Unfortunately, there were some negative factors in between. Prime Minister Erdogan’s visit revealed the insignificance of these factors. Also, Erdogan saw the love of our people for Turkey, and for himself. Our people respect him. Especially for the recent sensitivity he showed for the suffering of the Palestinian people and the tough reaction to Israel, as well as the policy that he followed in Iraq.
Is it possible that this relationship will gain a strategic property, or it is only for good neighborly relations?

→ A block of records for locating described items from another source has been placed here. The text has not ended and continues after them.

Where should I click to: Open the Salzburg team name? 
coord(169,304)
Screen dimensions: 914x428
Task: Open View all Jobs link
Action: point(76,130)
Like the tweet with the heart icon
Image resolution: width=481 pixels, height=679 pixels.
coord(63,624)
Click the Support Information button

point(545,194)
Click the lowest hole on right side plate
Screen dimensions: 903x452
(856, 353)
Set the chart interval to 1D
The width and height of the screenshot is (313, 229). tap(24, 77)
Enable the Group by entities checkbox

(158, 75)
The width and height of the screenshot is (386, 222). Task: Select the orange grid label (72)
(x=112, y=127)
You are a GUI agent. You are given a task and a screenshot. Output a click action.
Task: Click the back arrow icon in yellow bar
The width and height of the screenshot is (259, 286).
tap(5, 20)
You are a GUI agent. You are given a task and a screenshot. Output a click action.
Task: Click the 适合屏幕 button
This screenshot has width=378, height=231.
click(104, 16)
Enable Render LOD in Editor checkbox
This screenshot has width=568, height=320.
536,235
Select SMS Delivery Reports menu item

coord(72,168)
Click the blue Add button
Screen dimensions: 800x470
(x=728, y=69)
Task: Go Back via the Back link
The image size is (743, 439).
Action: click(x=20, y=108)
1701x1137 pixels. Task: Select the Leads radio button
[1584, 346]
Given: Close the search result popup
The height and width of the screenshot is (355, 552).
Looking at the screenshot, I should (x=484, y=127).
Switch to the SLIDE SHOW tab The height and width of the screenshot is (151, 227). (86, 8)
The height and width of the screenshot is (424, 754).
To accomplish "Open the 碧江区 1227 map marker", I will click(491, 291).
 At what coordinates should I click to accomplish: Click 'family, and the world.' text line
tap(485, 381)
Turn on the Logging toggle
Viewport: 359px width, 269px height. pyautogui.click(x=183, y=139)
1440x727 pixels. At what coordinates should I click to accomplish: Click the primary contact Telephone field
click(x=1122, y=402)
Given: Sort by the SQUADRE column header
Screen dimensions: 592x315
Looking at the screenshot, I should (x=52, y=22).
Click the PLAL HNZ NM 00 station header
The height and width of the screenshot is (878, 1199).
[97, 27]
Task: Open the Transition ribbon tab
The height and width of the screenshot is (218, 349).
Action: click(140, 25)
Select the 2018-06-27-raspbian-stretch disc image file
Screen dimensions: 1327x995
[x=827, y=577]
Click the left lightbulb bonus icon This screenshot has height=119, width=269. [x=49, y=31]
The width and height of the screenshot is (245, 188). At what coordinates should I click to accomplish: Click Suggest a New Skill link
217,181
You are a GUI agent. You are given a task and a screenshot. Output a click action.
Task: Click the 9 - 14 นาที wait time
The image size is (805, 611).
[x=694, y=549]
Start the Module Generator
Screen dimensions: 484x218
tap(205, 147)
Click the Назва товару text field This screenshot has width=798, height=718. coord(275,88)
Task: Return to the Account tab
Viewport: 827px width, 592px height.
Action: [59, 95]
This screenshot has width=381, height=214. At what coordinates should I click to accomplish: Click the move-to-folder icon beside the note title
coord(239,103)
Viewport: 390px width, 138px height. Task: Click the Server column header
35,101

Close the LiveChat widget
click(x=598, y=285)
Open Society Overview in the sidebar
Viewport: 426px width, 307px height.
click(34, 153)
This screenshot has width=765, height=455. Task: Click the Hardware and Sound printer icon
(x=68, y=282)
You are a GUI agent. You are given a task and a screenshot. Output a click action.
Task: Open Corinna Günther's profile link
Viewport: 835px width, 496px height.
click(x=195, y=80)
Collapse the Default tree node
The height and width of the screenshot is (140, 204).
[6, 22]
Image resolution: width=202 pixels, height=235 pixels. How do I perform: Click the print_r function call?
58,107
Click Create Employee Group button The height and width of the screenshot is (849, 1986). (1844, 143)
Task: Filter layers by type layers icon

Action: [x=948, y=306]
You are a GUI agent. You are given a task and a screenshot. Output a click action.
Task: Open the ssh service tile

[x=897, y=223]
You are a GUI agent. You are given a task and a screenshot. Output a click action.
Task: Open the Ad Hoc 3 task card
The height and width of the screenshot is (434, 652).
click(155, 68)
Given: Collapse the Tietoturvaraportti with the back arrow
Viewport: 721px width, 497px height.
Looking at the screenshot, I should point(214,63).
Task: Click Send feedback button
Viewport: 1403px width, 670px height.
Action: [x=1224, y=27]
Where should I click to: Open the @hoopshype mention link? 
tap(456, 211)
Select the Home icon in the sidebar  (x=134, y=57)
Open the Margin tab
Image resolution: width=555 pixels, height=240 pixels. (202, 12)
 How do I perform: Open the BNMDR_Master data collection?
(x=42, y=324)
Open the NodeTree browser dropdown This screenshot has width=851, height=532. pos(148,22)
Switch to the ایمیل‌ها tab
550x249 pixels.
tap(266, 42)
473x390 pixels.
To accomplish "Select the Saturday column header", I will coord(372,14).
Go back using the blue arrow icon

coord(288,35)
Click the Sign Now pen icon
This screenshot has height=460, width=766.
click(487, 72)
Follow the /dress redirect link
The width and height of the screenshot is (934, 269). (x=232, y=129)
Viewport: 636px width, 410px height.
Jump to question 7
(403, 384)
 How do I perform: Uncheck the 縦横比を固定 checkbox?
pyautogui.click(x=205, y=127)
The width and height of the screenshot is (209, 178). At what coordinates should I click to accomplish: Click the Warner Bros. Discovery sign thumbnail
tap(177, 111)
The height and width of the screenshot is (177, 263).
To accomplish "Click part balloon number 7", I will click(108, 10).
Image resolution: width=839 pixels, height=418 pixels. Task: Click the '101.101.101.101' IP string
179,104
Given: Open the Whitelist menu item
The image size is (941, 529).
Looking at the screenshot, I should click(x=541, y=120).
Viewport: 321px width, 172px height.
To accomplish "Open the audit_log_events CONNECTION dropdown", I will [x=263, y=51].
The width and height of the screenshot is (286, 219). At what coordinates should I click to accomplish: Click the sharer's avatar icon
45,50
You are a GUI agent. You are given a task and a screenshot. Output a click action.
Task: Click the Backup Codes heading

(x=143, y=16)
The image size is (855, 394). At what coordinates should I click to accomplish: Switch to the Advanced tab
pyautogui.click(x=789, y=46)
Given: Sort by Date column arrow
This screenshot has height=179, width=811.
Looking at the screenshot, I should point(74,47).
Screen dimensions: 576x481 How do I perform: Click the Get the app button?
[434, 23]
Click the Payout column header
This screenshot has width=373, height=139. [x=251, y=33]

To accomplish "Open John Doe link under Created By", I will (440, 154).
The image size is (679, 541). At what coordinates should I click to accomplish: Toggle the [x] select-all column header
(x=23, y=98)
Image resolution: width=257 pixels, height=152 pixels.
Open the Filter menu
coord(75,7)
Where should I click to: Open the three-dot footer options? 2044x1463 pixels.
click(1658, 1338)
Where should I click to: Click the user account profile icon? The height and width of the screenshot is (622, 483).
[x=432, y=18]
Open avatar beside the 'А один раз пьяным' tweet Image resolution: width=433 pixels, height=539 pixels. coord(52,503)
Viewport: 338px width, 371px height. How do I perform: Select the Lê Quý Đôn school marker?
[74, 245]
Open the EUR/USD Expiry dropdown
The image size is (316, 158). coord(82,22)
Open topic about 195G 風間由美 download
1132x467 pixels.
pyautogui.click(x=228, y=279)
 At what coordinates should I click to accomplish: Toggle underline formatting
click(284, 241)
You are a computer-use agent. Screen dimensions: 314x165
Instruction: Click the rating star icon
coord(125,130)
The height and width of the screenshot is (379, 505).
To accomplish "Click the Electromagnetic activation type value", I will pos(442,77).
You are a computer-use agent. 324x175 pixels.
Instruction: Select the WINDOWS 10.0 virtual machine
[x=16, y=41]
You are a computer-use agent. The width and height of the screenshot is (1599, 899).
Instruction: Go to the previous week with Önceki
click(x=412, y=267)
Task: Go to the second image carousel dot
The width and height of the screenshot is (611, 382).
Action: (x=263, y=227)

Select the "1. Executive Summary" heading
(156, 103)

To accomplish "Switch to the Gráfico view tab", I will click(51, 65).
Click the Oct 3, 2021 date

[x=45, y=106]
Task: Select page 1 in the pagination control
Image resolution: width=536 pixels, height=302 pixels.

I can say that this is a strategic relationship. [Syrian President] Bashar Al Assad and [Turkish President] Ahmet Necdet Sezer decided this together when they met in Ankara. Turkish President Sezer will visit Syria in 1-2 months. This relationship predicts mutual, regional and international cooperation in all areas including politics, economics, and culture. Within this frame, Turkey and Syria have already started to act together on many international issues. To me, the reason behind this situation results from the dangers that the two countries share. This situation naturally causes cooperation.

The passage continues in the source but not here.